• Requirement: Transcribe only the lines from the one containing "Справочный центр (86, 2000)" through the final line of the entries below, exactly, and exclude the pictures.

Start of Block

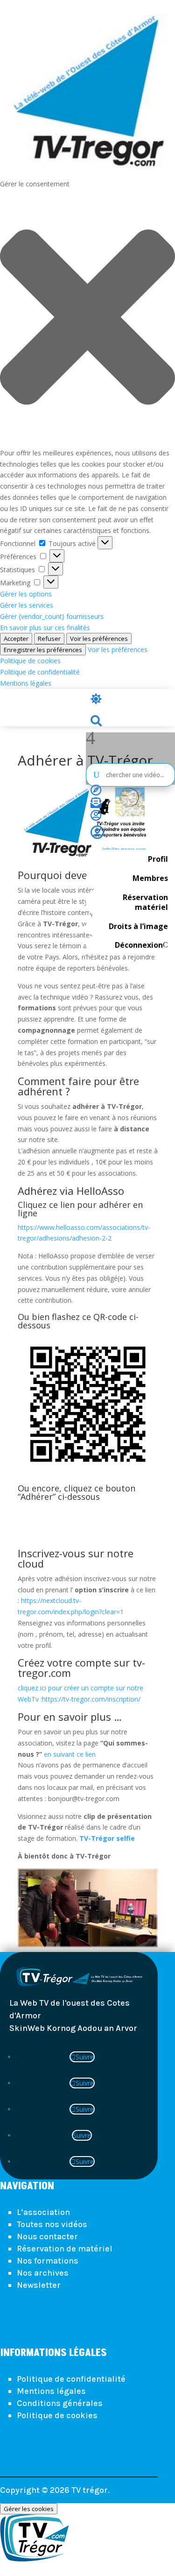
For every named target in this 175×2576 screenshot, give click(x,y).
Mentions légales (25, 683)
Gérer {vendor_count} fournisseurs (52, 616)
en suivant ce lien (70, 1754)
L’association (43, 2212)
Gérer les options (26, 593)
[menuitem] (130, 700)
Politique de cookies (30, 660)
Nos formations (47, 2261)
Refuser (49, 638)
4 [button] (90, 737)
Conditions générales (60, 2403)
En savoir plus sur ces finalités (45, 627)
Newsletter (39, 2285)
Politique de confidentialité (40, 671)
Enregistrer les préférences (43, 650)
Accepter (16, 638)
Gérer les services (26, 605)
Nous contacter (47, 2236)
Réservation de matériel (64, 2248)
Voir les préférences (99, 638)
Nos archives (43, 2273)
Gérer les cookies (29, 2509)
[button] (87, 318)
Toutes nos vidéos (52, 2224)
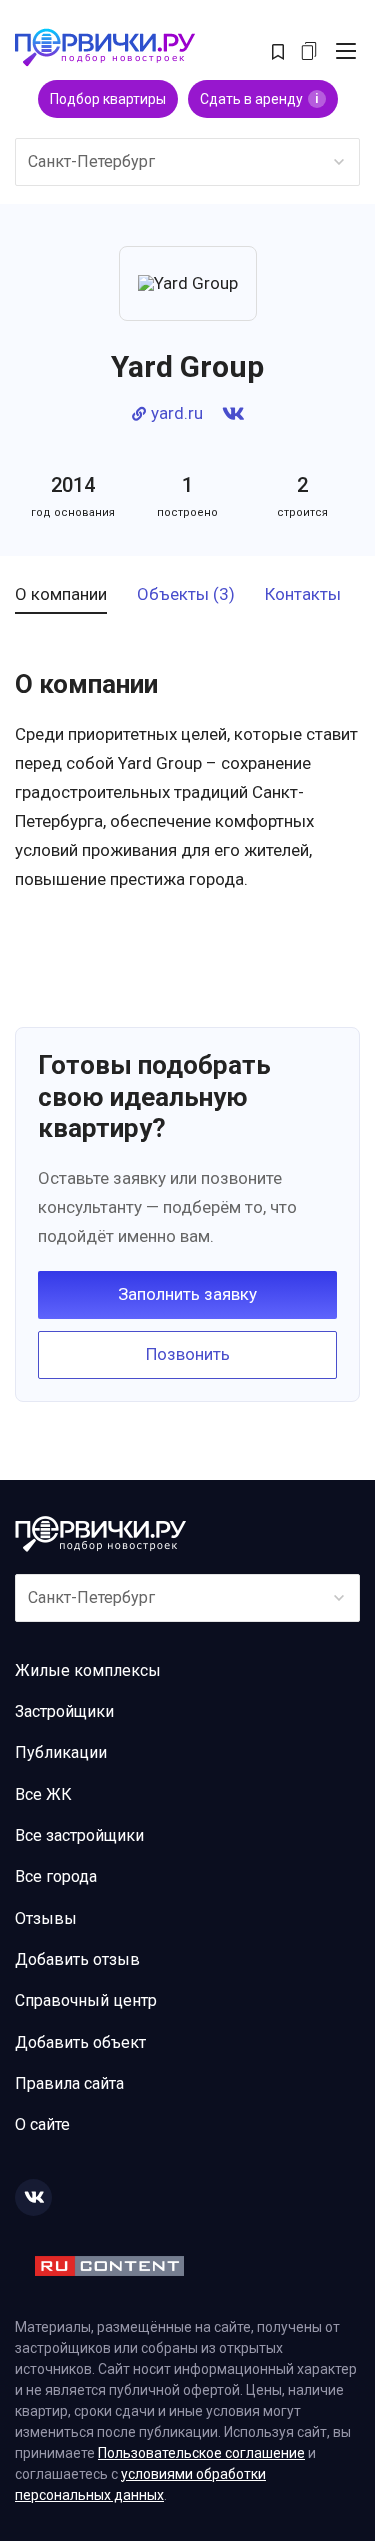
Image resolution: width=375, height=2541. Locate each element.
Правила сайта (69, 2083)
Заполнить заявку (187, 1294)
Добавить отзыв (77, 1959)
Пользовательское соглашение (201, 2453)
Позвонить (188, 1354)
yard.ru (177, 413)
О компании (61, 595)
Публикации (61, 1752)
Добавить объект (80, 2042)
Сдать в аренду (259, 99)
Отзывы (46, 1918)
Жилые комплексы (88, 1670)
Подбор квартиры (108, 99)
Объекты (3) (186, 595)
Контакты (303, 595)
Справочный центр (86, 2000)
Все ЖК (43, 1794)
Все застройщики (79, 1835)
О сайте (42, 2124)
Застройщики (64, 1711)
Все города (56, 1876)
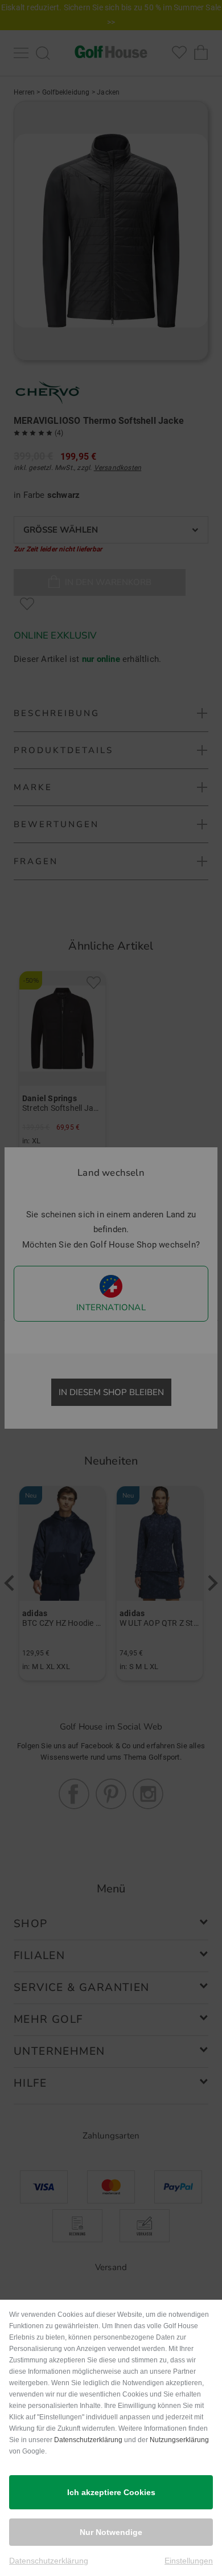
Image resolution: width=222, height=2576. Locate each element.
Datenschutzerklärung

End of Block

• Solved exercise:
Справочный центр (86, 2000)
Все ЖК (43, 1794)
Все застройщики (79, 1835)
О сайте (42, 2124)
Застройщики (64, 1711)
Все города (56, 1876)
Image resolution: width=222, height=2576. Locate each element.
Datenschutzerklärung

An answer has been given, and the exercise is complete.